[Item-finding listing]
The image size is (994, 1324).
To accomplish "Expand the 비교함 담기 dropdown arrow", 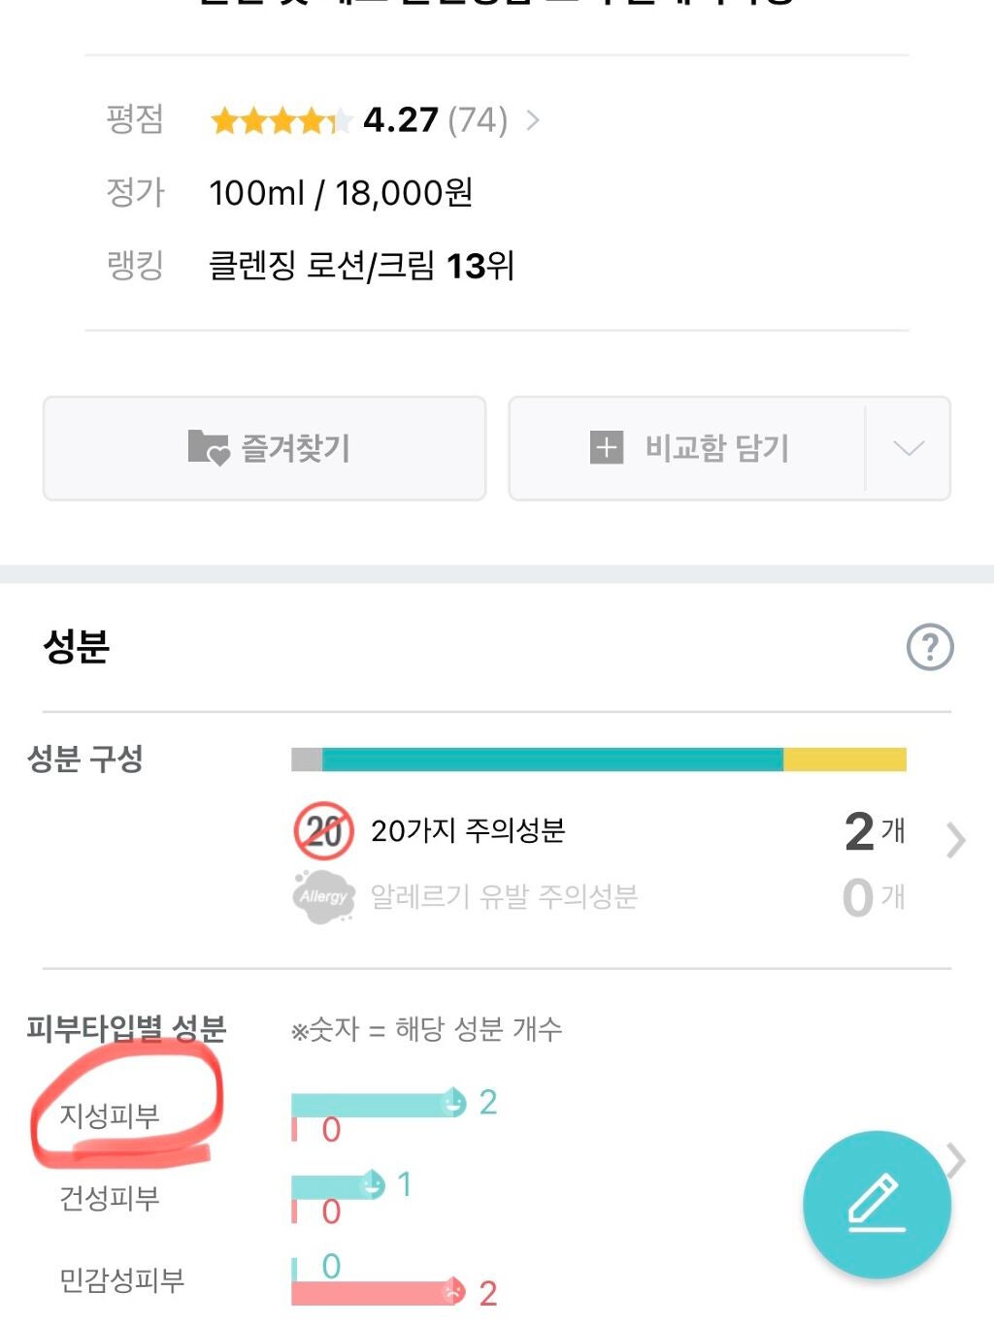I will pos(908,448).
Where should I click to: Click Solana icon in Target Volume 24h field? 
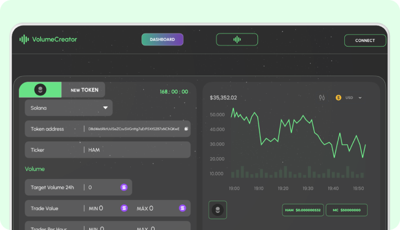pyautogui.click(x=124, y=187)
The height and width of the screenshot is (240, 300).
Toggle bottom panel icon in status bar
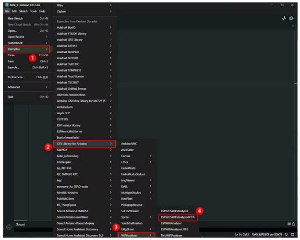click(292, 234)
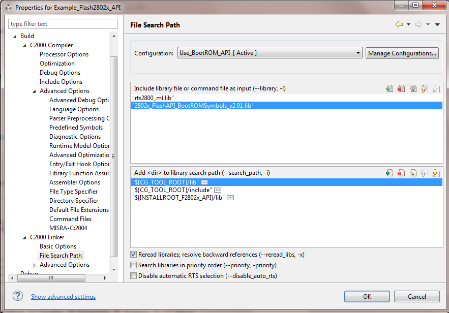Click the Manage Configurations button
449x313 pixels.
(402, 53)
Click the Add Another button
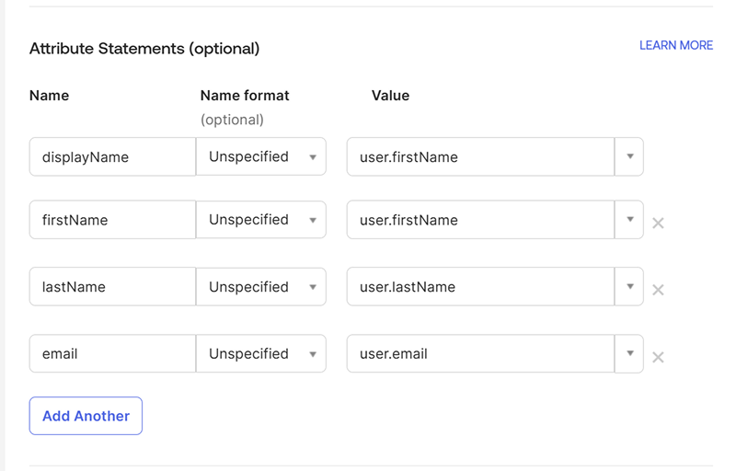The width and height of the screenshot is (736, 471). coord(86,416)
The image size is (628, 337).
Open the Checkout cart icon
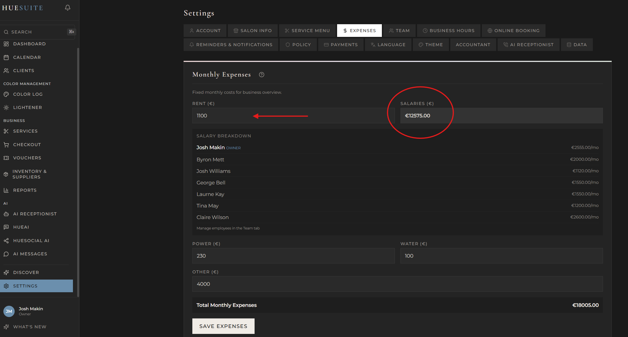pos(6,144)
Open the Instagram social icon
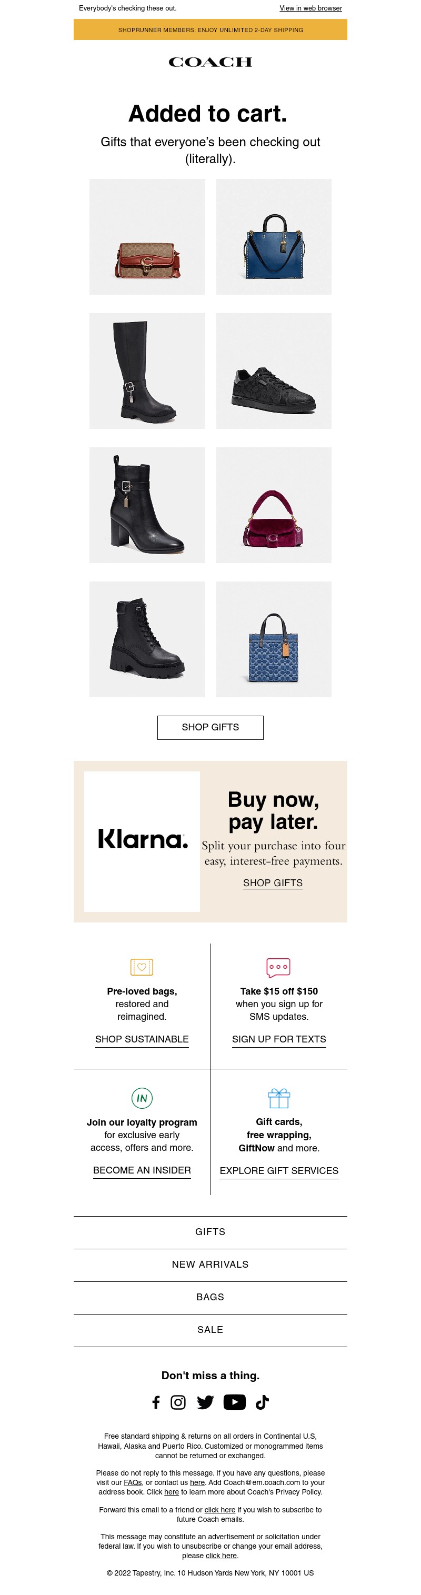This screenshot has width=421, height=1595. [x=178, y=1402]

[What is expected]: Could you repeat the listing word for word, starting at the line that has "Click the Add Another button" and continuing through the end of the listing? Leave the pictures out.

[Exercise output]:
Click the Add Another button
The width and height of the screenshot is (736, 471). coord(86,416)
The image size is (628, 337).
Open the Checkout cart icon
pos(6,144)
Open the Instagram social icon
This screenshot has width=421, height=1595. [x=178, y=1402]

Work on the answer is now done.